Separately, chef couple Nick Roberts and Brooke Williamson are pretty darned impressive. Roberts has worked in the kitchens of famed Union Pacific, Ducasse, and Café Boulud, while Williamson holds the honor of being the youngest chef to ever cook at the James Beard House and is currently cooking up a storm on this season of Top Chef: Seattle. It's like the two were made to be together, like...well, like great beer and fine food, which Roberts and Williamson are pairing at Redondo Beach's Hudson House and Playa Del Rey's The Tripel.
We've yet to visit Hudson House, but after a really fun trip to the Tripel a couple of weeks ago, we're putting it high up on our list. First of all, The Tripel is perfectly suited to its location - it's tiny, cozy, and laid back, just like the old beach town Playa Del Rey.
LUBRICATION the board screams at you when you walk into the Tripel. In this case, it's referring to the 'Social Lubrication' that flows out of its 12 taps - a stellar mix of Belgians and local craft brews (below, left). Along with the excellent tap list, the Tripel also offers beer cocktails like the Sour Grapes (below, right) which deftly blends sour beer with Luxardo maraschino liqueur.

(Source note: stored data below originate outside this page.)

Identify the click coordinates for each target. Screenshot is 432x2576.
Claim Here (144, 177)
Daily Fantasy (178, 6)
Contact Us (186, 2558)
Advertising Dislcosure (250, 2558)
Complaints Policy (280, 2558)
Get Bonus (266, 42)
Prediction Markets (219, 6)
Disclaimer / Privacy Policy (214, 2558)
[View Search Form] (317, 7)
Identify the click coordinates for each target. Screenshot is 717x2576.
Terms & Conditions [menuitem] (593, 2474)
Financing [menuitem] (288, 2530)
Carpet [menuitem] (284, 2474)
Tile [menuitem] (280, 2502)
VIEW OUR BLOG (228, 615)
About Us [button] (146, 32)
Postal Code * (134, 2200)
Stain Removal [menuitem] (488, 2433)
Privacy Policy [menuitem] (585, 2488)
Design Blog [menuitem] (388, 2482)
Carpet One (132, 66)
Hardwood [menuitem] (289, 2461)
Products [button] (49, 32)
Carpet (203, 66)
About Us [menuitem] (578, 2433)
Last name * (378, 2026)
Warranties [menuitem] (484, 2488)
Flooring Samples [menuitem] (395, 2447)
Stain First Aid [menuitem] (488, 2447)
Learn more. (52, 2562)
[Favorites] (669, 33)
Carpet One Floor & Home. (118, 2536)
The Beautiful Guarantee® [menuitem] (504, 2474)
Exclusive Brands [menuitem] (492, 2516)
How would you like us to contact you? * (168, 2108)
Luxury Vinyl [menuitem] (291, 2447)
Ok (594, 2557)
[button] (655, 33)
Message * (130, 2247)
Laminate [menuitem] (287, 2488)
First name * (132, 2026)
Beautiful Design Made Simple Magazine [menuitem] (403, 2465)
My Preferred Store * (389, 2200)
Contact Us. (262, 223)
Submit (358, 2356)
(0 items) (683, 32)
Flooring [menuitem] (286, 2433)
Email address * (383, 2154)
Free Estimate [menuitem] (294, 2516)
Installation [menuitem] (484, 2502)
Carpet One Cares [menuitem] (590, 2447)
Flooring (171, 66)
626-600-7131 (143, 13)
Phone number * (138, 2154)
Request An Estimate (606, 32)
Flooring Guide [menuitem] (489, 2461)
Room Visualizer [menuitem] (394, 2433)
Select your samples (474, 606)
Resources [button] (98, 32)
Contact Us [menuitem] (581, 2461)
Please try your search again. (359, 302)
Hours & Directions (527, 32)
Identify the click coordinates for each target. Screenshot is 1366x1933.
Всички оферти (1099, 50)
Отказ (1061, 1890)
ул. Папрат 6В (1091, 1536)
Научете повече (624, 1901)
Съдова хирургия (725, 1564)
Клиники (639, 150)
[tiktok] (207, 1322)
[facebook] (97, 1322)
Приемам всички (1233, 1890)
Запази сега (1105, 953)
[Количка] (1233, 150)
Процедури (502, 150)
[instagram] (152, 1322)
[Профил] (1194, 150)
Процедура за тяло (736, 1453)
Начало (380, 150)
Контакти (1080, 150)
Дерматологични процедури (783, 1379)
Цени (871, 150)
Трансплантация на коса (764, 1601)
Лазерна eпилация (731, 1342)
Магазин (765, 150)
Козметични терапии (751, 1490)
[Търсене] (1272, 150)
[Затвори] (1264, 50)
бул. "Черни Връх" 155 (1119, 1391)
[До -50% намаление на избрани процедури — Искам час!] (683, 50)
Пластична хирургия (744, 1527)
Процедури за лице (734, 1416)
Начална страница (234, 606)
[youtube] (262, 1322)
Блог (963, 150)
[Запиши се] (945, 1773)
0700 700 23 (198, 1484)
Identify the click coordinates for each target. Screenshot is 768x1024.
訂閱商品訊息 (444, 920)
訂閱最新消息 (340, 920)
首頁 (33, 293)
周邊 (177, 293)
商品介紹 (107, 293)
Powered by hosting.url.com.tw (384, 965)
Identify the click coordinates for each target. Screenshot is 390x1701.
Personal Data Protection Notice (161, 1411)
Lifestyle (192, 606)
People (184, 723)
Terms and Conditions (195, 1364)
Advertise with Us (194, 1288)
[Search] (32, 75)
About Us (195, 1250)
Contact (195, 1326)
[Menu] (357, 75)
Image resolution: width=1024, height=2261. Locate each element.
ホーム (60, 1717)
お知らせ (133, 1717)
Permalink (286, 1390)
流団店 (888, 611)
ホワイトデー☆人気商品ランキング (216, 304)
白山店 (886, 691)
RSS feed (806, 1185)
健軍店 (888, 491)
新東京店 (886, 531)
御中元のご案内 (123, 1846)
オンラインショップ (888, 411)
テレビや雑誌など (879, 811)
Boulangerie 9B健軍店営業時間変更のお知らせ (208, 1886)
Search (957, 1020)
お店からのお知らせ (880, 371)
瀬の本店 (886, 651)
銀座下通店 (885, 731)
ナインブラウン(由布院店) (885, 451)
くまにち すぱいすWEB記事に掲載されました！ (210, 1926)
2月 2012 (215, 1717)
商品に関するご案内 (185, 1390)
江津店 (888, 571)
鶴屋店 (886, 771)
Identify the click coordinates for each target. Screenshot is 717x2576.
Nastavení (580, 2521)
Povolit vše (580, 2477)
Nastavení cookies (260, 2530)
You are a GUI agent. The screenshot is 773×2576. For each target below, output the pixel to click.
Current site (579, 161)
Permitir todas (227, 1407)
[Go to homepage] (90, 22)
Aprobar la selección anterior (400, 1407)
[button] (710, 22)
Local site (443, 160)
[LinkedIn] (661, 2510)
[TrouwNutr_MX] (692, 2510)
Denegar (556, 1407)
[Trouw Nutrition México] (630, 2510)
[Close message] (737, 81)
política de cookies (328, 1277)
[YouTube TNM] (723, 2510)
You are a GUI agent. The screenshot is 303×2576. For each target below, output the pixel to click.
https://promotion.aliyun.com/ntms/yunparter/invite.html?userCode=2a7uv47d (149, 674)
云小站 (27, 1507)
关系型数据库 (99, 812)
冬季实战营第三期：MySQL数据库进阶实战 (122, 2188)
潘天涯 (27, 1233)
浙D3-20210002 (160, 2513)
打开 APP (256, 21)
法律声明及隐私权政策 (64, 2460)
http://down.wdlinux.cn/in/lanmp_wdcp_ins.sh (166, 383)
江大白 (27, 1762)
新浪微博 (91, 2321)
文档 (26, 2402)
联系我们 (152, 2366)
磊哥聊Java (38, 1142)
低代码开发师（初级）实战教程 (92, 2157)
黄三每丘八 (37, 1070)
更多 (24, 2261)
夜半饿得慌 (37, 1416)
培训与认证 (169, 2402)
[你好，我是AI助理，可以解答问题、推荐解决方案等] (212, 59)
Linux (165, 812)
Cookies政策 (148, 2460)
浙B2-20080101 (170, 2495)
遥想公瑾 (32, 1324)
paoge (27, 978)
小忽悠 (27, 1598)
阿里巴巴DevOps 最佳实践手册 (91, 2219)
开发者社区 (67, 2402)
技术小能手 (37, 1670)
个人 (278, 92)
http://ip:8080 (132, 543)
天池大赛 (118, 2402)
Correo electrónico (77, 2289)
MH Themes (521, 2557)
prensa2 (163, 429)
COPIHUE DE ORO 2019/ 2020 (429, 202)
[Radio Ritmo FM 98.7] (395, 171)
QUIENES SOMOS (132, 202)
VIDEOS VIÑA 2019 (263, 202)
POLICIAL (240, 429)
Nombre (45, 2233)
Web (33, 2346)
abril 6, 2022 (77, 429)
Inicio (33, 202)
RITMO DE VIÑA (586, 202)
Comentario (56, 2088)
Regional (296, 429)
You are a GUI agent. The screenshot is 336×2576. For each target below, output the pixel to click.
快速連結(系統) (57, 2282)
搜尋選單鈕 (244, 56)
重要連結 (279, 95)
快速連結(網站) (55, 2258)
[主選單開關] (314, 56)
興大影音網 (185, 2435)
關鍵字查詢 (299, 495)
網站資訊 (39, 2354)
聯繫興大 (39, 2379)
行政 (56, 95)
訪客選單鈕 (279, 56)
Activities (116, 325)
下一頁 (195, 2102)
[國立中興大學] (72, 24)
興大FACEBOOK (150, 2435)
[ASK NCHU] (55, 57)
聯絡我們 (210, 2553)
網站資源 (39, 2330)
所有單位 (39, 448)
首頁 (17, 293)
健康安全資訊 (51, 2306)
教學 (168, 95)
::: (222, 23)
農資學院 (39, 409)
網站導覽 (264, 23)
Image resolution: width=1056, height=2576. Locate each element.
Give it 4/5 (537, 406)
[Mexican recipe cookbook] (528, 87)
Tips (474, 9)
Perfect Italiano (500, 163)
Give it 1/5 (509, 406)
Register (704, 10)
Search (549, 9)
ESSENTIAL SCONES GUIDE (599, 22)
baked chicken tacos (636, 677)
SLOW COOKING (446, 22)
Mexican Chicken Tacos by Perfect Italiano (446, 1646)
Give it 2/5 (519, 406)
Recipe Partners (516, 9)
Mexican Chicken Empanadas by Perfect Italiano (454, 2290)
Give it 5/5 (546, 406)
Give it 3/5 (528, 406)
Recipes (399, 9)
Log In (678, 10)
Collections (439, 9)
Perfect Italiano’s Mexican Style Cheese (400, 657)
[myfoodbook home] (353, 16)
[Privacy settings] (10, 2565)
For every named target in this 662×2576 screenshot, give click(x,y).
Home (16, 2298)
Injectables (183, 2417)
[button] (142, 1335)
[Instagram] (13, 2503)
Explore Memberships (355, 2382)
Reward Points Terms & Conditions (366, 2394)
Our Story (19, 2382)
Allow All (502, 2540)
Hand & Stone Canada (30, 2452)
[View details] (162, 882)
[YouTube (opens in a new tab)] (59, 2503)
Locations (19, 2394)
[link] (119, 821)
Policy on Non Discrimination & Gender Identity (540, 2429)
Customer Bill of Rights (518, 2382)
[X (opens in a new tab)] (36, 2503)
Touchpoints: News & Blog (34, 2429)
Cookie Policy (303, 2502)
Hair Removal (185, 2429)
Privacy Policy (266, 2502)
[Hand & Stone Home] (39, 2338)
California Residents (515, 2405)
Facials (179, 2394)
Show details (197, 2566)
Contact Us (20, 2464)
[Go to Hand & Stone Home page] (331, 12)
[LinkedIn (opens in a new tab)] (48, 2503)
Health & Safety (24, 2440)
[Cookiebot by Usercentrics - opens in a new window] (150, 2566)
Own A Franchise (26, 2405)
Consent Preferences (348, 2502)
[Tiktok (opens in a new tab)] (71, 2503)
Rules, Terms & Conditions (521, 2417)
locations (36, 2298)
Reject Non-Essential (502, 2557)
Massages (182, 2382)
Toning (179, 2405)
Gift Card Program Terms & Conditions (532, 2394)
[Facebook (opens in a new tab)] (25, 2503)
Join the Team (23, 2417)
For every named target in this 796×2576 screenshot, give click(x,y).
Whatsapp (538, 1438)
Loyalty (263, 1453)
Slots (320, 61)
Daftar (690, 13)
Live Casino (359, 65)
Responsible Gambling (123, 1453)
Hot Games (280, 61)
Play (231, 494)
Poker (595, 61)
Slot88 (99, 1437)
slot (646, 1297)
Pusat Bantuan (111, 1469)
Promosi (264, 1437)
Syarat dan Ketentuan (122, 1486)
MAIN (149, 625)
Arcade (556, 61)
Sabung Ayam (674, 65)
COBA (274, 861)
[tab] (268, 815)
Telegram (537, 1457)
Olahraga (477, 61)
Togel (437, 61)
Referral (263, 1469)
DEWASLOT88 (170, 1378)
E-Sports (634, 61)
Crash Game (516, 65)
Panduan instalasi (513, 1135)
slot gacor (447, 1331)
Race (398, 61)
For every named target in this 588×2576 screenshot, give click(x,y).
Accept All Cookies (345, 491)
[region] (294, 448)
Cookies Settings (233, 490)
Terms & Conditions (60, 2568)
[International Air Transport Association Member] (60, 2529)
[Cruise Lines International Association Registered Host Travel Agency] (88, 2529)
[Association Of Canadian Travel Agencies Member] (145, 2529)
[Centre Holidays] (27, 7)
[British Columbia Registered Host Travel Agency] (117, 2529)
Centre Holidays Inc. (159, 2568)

And what to pair with all these lovely concoctions? How about a parade of creative small plates?
To start, a hint of coconut and red curry bring unexpected warmth to dense, crumbly biscuits (below), which are made even tastier with dollops of luscious clotted cream and orange blossom honey.
The chicken sausage stuffed dates (below) balance the sugary dried fruit perfectly against the savory elements: the well-seasoned meat stuffing, piquillo pepper, and cilantro. A really nice alternative to the ubiquitous bacon-wrapped version.
Baby octopus (below), a favorite of mine, gets a nice char, retaining a bit of bite, which is a good textural contrast to the creamy, inky coconut rice and saffron-tinged sauce.
The duck egg Florentine (below) is an interesting combination of creamed spinach, perfectly poached egg and crunchy triangles of smoked trout toast. While we might like the individual elements more than the dish as a whole, the composed dish is a good example of Roberts and Williamson's willingness to think outside the box.
Yeah, I know you don't know what chicken waterzooi (below) is. Neither did we. Order it anyway. It's a Belgian dish, and it's fantastic: a bright, hearty stew of heirloom carrots, leeks, kale, fenugreek, and gremolata, with big chunks of succulent, tender chicken, and an insanely crispy potato latka for texture.
Even the more traditional dishes get a fancy fun spin. The Tripel burger is a disco party of flavors: duck confit, pork, and aged beef, truffle pecorino, arugula, and housemade apricot jam on an onion brioche bun. It's definitely not for the faint of heart, but it's not overwhelming, either - the richness plays really well with the sweetness of the jam. It's been a long time since we've had a burger this good in LA.
For dessert, we enjoyed a fresh baked chocolate-cherry cookie (below, right) with black tea ice cream alongside our espresso. An nice, warm, ooey-gooey finish to a fine meal.
Good food and good drink really are the perfect combination. There's no doubt you'll find us getting lubricated in Playa Del Rey again very soon. In the meantime, we'll be cheering on Chef Brooke every Wednesday on Top Chef: Seattle.
*Disclosure: This was a hosted meal.